Il corteo fino a Trastevere. In piazza molte voci per una sola idea: un Paese civile deve riconoscere a chi contribuisce alla diffusione e alla produzione della cultura una sua dignità. “Non esiste nessun futuro per questo Paese senza cultura”
Margherita e Marta fanno parte dell’Orchestra dell’Opera di Roma. Caterina e Laura del Coro del teatro Regio di Torino. Max del teatro lirico di Cagliari. Chiara e Patrizia del coro dell’Arena di Verona. Ma ci sono anche Alessandro e Susanna, che fanno gli archeologi. Livia e Marco, restauratori e Ludovica e Sandra, attrici. Margherita e Paolo sono guide turistiche. Sono loro i protagonisti della manifestazione per la Cultura e il Lavoro che si sono dati appuntamento sabato a Roma. Fin dalla partenza del corteo a piazzale Ostiense, la pioggia li ha accompagnati. Quasi sempre, fino al palco in piazza Mastai, a Trastevere. Bandiere di Facciamo la conta, il movimento di attori e attrici professionisti, del Comitato nazionale delle Fondazioni Lirico sinfoniche, ma anche di Potere al popolo, di Possibile e di SI. E poi gli striscioni di sindacati, associazioni, gruppi organizzati.
“L’80% degli italiani nell’ultimo anno non è mai andato a teatro. La cultura non è un lusso”, aveva scritto uno studente su un cartello di fortuna. E poi quello di tre ragazzi: “Italia ti fai bella con i nostri lavori ma per noi restauratori sono dolori”. “Sulla nostra pelle”, lo striscione del comitato lavoratori cinema chiusi. Insomma niente slogan, ma pensieri per definire precarietà. Una grande manifestazione per chiedere che la cultura non sia ancora la cenerentola del Paese e del Governo di turno. Per ripetere che il lavoro culturale non sia retribuito a singhiozzo. Perché “la cultura non è volontariato, è lavoro e deve essere pagato”, come hanno gridato i ragazzi di “Mi riconosci? Sono un professionista dei beni culturali”. Ma anche perché il “Lavoro va pagato, non più precariato”, come hanno ripetuto tanti altri. A partire dai Precari uniti dei Beni culturali, lavoratori da decenni in uffici sensibili per gli scavi, la tutela e la manutenzione del patrimonio storico-artistico-archeologico.

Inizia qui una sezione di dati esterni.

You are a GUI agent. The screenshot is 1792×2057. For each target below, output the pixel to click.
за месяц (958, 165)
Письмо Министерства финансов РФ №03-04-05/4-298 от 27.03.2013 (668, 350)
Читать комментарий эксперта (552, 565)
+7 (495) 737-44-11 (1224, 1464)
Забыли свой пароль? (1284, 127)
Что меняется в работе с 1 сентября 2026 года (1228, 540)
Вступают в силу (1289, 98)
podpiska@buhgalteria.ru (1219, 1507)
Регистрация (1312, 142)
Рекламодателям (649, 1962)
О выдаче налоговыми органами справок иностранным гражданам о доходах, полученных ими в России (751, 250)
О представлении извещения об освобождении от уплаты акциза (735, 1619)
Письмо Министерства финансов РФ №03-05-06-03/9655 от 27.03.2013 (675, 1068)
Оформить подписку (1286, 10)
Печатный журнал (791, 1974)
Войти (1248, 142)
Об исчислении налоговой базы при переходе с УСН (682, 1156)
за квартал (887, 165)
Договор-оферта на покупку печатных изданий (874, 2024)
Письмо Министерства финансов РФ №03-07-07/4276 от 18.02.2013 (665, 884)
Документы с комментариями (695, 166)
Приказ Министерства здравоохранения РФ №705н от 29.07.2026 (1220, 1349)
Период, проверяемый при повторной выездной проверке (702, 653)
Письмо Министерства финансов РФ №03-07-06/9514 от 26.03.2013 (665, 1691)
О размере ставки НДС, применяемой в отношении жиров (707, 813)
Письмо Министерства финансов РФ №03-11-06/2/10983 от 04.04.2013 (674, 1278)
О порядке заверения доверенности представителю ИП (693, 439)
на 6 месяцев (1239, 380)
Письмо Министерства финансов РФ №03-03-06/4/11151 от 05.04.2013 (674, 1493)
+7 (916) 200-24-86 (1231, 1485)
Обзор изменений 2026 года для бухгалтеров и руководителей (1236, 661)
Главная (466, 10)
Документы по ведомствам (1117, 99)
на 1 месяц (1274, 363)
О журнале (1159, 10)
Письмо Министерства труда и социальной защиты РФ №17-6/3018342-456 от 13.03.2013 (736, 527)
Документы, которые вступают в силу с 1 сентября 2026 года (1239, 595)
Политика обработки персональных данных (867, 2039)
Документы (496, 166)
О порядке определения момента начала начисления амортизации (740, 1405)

Chi si è alternato ai microfoni in Piazza Mastai lo ha detto. Tanti voci per declinare la stessa idea. Un Paese civile deve riconoscere a chi contribuisce alla diffusione e alla produzione della cultura una sua dignità. “Non esiste nessun futuro per questo Paese senza cultura”, secondo Leonardo Bison di “Mi riconosci?”. “E’ necessario scrivere uno Statuto dei lavoratori dei beni culturali”, per Federico Trastulli, della UIL Pubblica amministrazione. Per Emanuela Bizi, segretaria nazionale Slc Cgil “la cultura deve essere lo scheletro del Paese”, ma un “un governo che pensa che un migrante possa essere un competitor per chi è alla ricerca di una occupazione”, non sembra averlo capito.
Accanto a chi ha parlato persone di ogni età perché la precarietà non fa distinzioni. Abbraccia tutti, indistintamente. Fra alcuni volti noti, tra gli attori, hanno fatto capolino anche Ennio Flaiano, Ettore Petrolini, Giuseppe Guerzoni e Soren Kierkegaard. Evocati, attraverso alcune citazioni, dai rappresentanti di Facciamo la conta.
“Il nostro é un Paese che non ama la cultura e non ama chi la fa, in generale i governi non l’amano perché la cultura è di solito contro il potere”. Le parole che Mario Monicelli pronunciò il 20 luglio 2009, alla manifestazione del mondo dello spettacolo contro il taglio al Fus sembrano attuali. La convinzione di chi ha manifestato a Roma proprio quella: siamo un Paese che parla spesso di cultura, ma non la coltiva.